The stimulus of 2009 staved off a reckoning, but that won’t last. Lucy Dadayan and Donald J. Boyd of the Nelson A. Rockefeller Institute of Government reported in late 2009 that state tax receipts, adjusted for inflation, declined an average 12.5 percent between July 2008 and July 2009, the worst decline on record.
Hopefully, the federal government will not reward irresponsible state and local authorities with bailouts this time around. But if for political reasons it must, there are various ways it can do so. The most transparent is for the federal government to assume their debts. This is also the most embarrassing. It openly taxes residents of other states for debts they did not assume and government services they did not receive. It openly rewards the spendthrift over the frugal. It openly belittles the Obama administration’s pledge of enhanced fiscal discipline going forward.
The most efficient and fairest bailout would be a partial one. The Obama administration would disclaim responsibility for state debts, in line with the Constitution and historical precedent. But in recognition of the severe recession, and of the burden previously imposed through unfunded mandates, the federal government would provide bailout funds to the states in proportion to their population. The problem here is political. It would surely offend core Democratic constituencies.
The most politically appealing bailout would come through a health-care bill. Most of the shortfall lies either in future health-care costs for state and local employees or in the current costs of Medicaid. Any transfer of responsibility to the federal government in this area therefore disproportionately helps New York, California, New Jersey, and Illinois. And it will help them even more in legislation that drops the proposed tax on the “Cadillac” health-care plans their employees hold.

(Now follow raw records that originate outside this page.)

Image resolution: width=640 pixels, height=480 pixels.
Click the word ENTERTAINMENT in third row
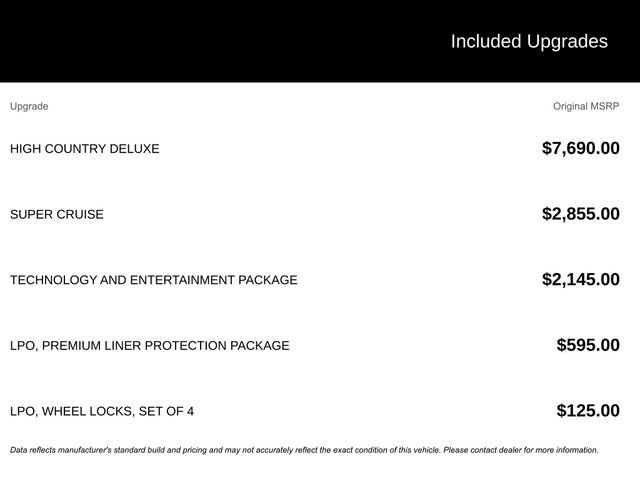point(182,280)
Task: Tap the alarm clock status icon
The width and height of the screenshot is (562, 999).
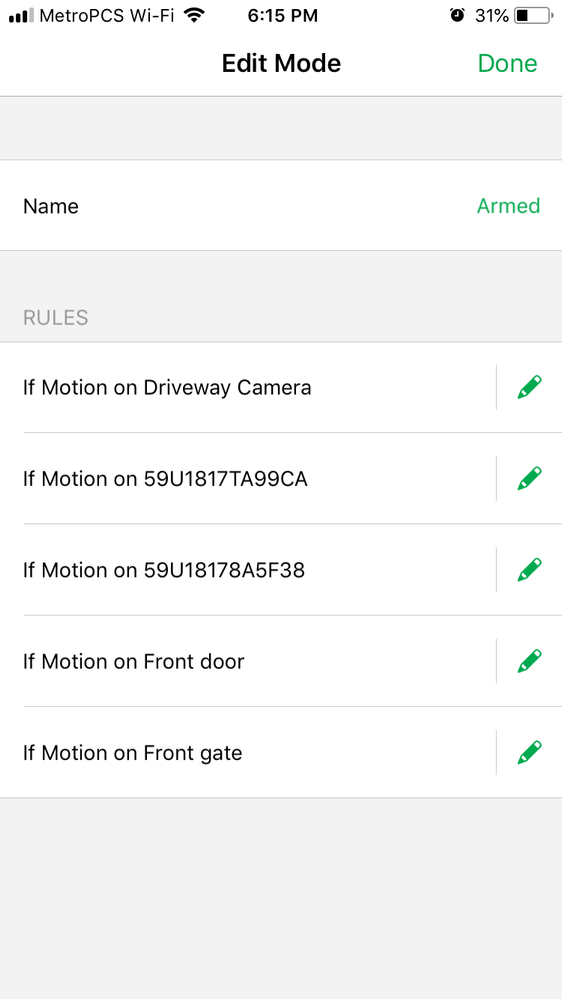Action: pos(457,15)
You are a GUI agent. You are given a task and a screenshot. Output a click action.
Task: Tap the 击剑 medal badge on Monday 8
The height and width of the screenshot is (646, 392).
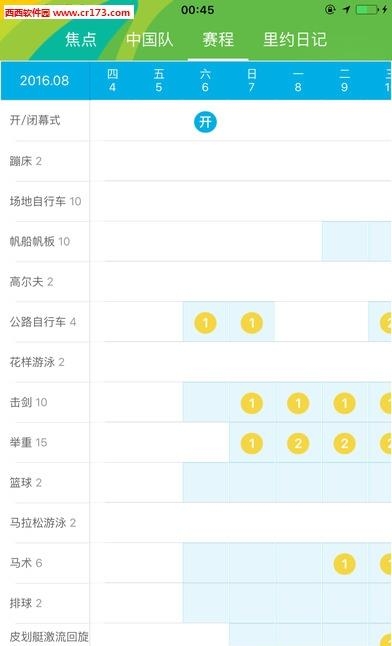[298, 403]
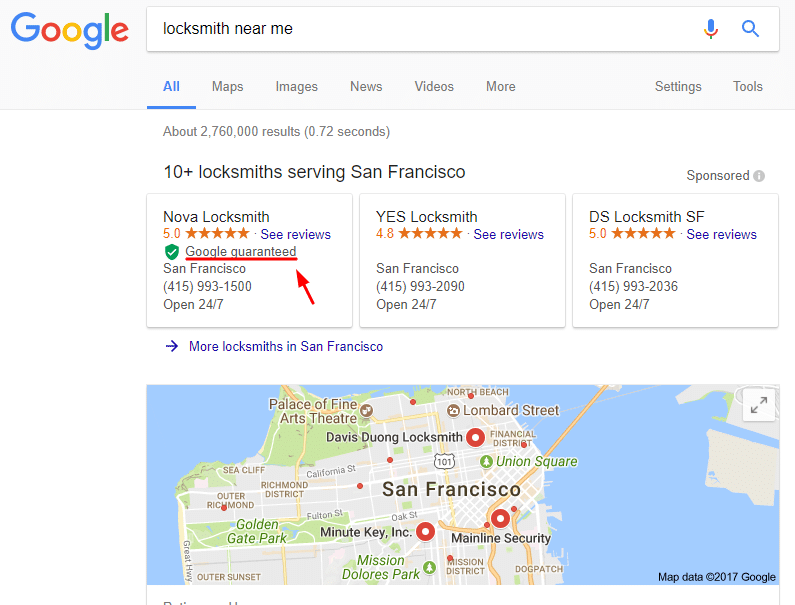Open the More search dropdown

coord(500,87)
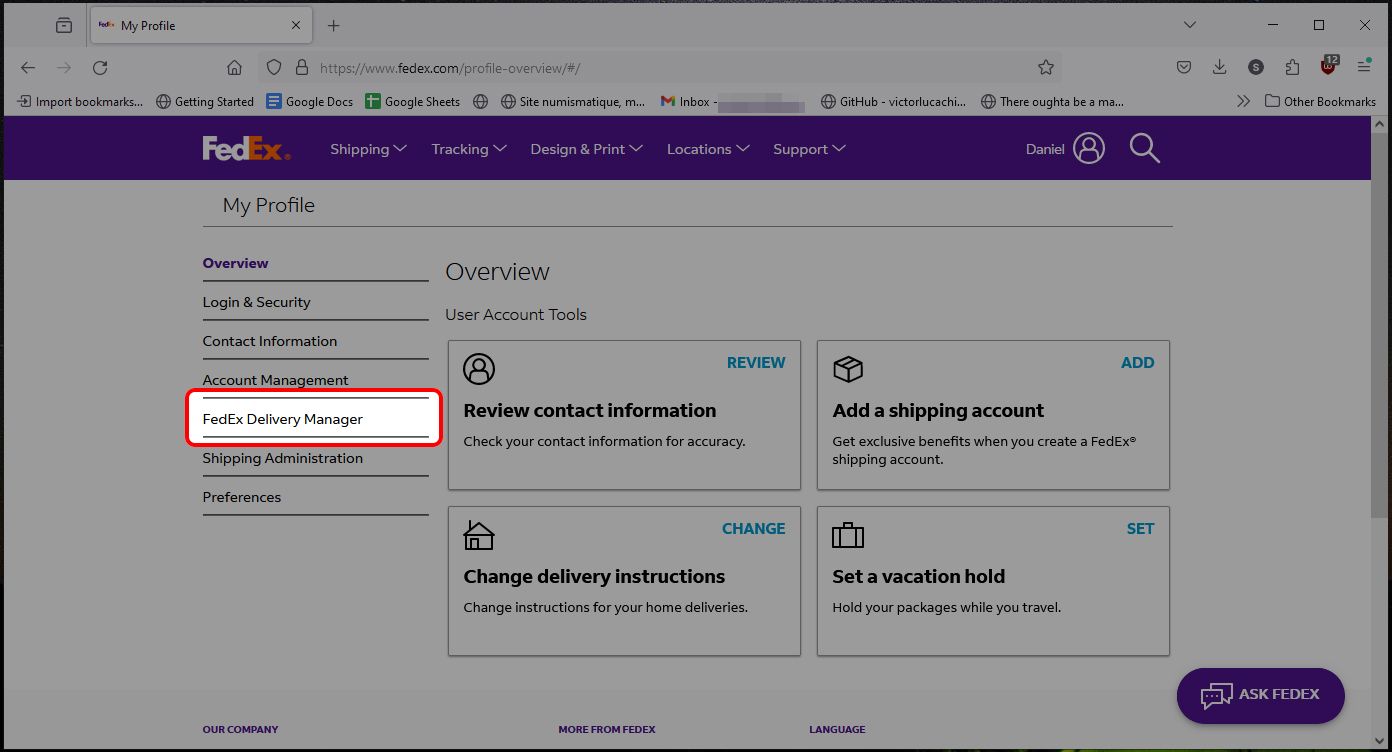Screen dimensions: 1392x752
Task: Click the Firefox shield tracking protection icon
Action: pos(273,67)
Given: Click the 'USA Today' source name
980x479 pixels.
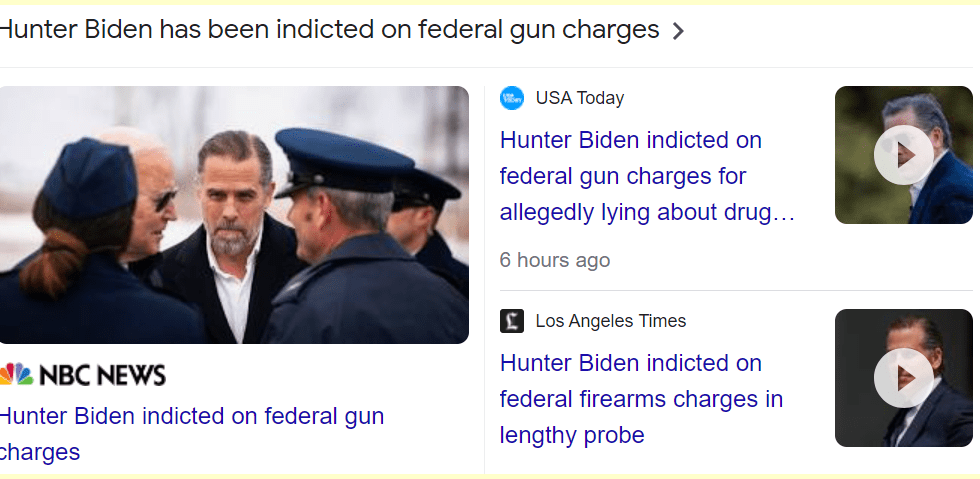Looking at the screenshot, I should (x=580, y=98).
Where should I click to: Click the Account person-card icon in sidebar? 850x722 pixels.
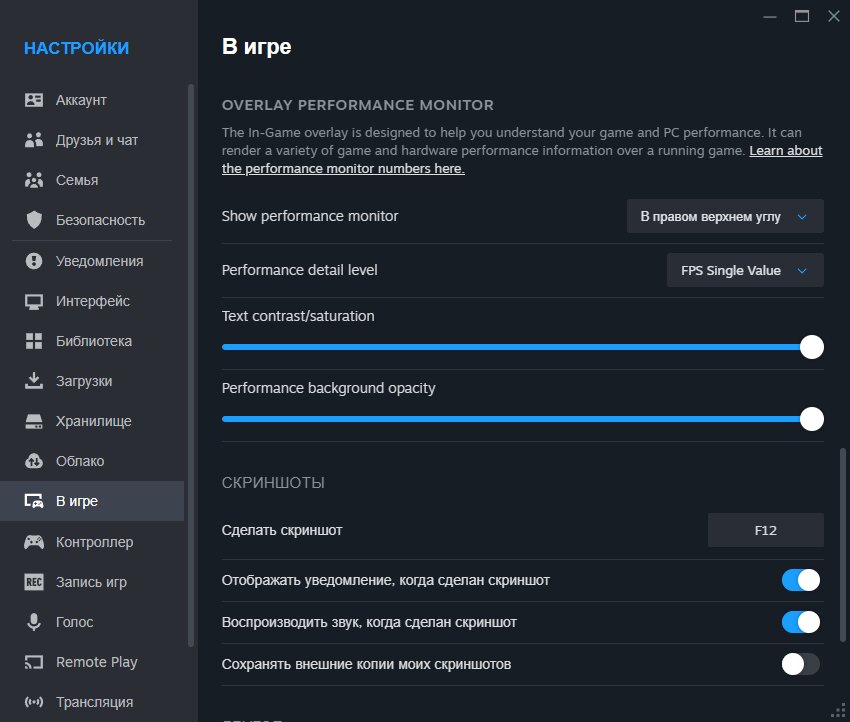(34, 100)
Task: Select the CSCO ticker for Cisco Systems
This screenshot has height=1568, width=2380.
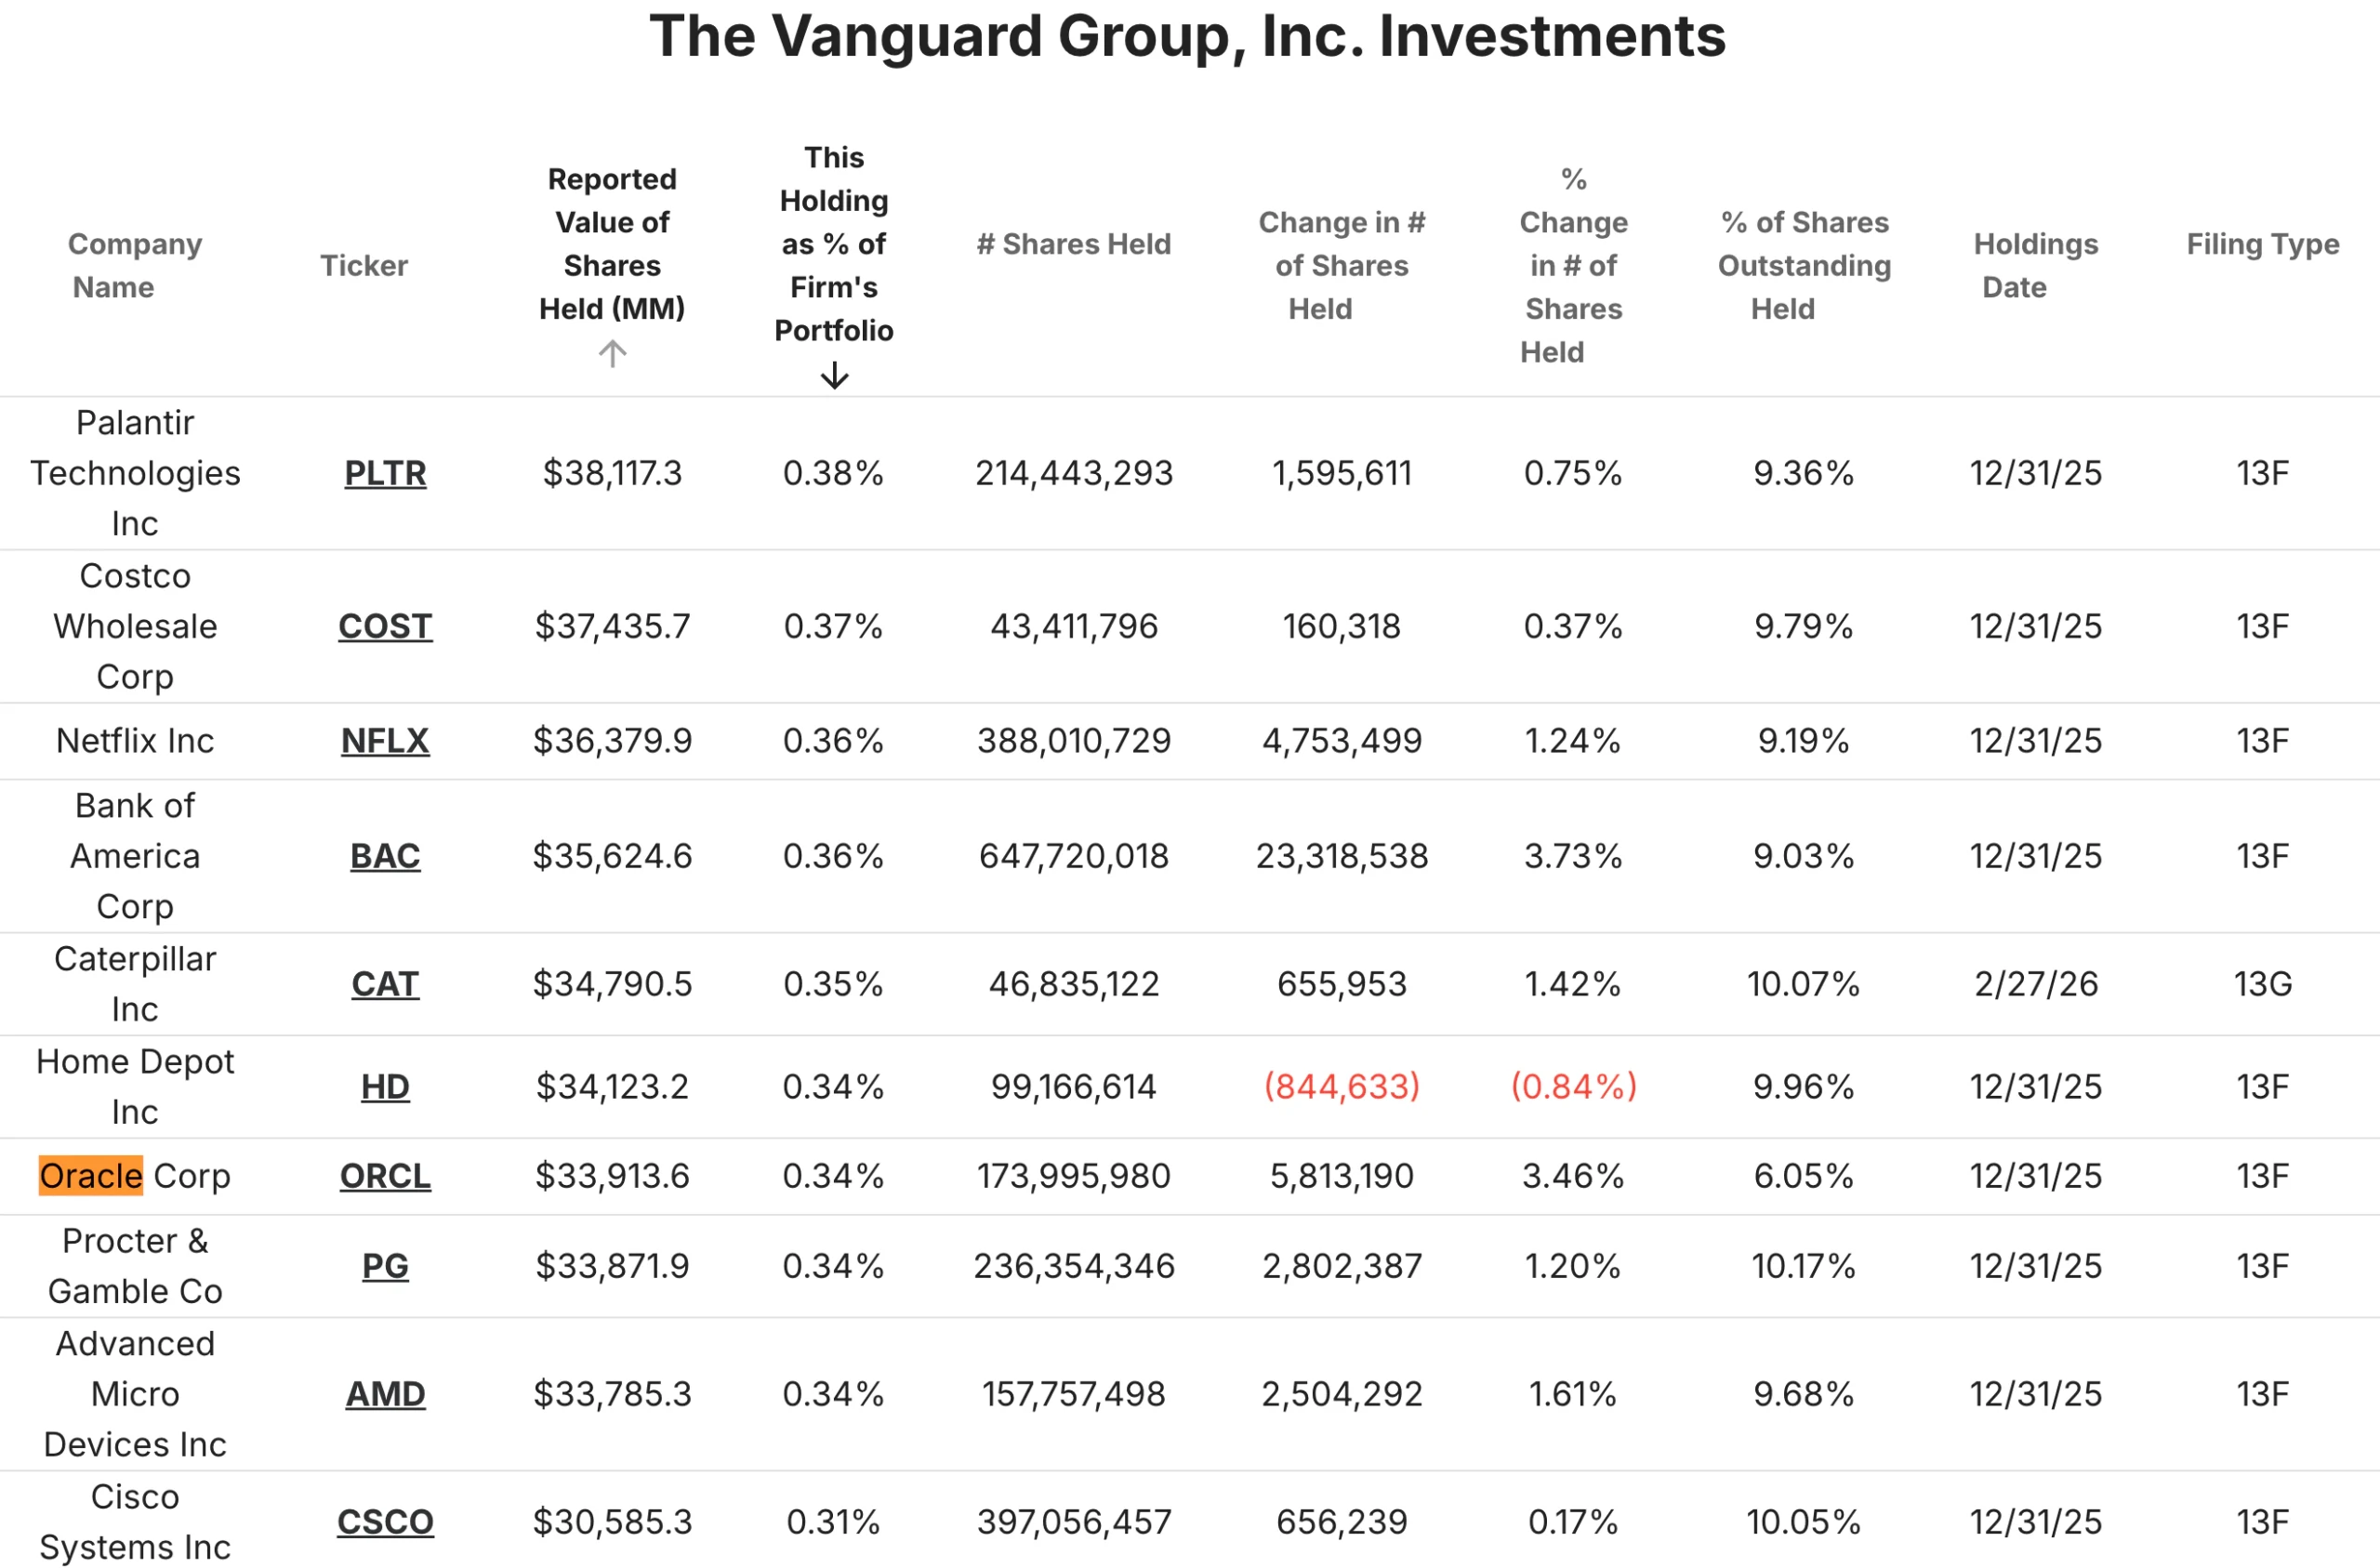Action: click(385, 1521)
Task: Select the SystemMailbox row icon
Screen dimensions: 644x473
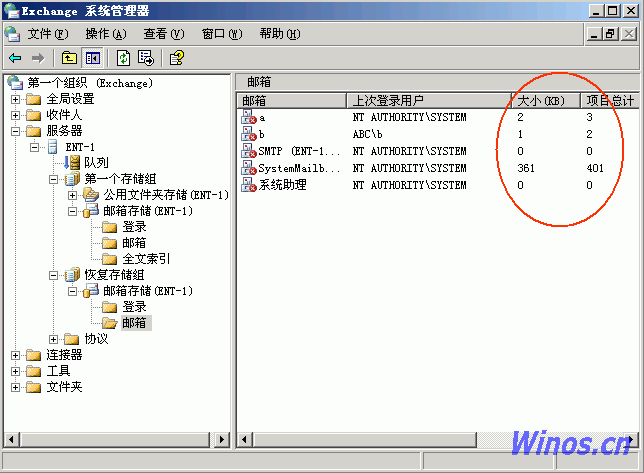Action: pos(249,168)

If deftly executed, such a policy’s economic impact wouldn’t differ much from that of an open bailout. But its packaging as aid to all state and local governments would conceal the massive transfers from frugal to spendthrift. That is why a modest carve-out from Medicaid financing persuaded Nebraska senator Ben Nelson that his state would come out on top, even though Nebraska reports no underfunded retirement claims at all.
And routing bailout funds through health-care legislation is risky. As Donald Boyd has noted, many people currently eligible for Medicaid don’t enroll. If reform makes the option more familiar and mainstream, costs could spiral out of control. States that trim back care in response will face opposition from advocacy groups, Congress, and courts.
That leads back to the path of least resistance. Promise savings that don’t materialize. Roll over debt that can’t be serviced. Preach responsibility while deferring it. Wait for panic to force your hand.
The generations that will pay the highest price aren’t of voting age yet, and some haven’t been born. Eventually they will rebel against their burdens. When they do, it will make the current tea-party movement look like, well, a tea party.
— Kent Osband, an investment professional, is the author of Iceberg Risk. This article is adapted from the Feb. 21, 2010, issue of National Review.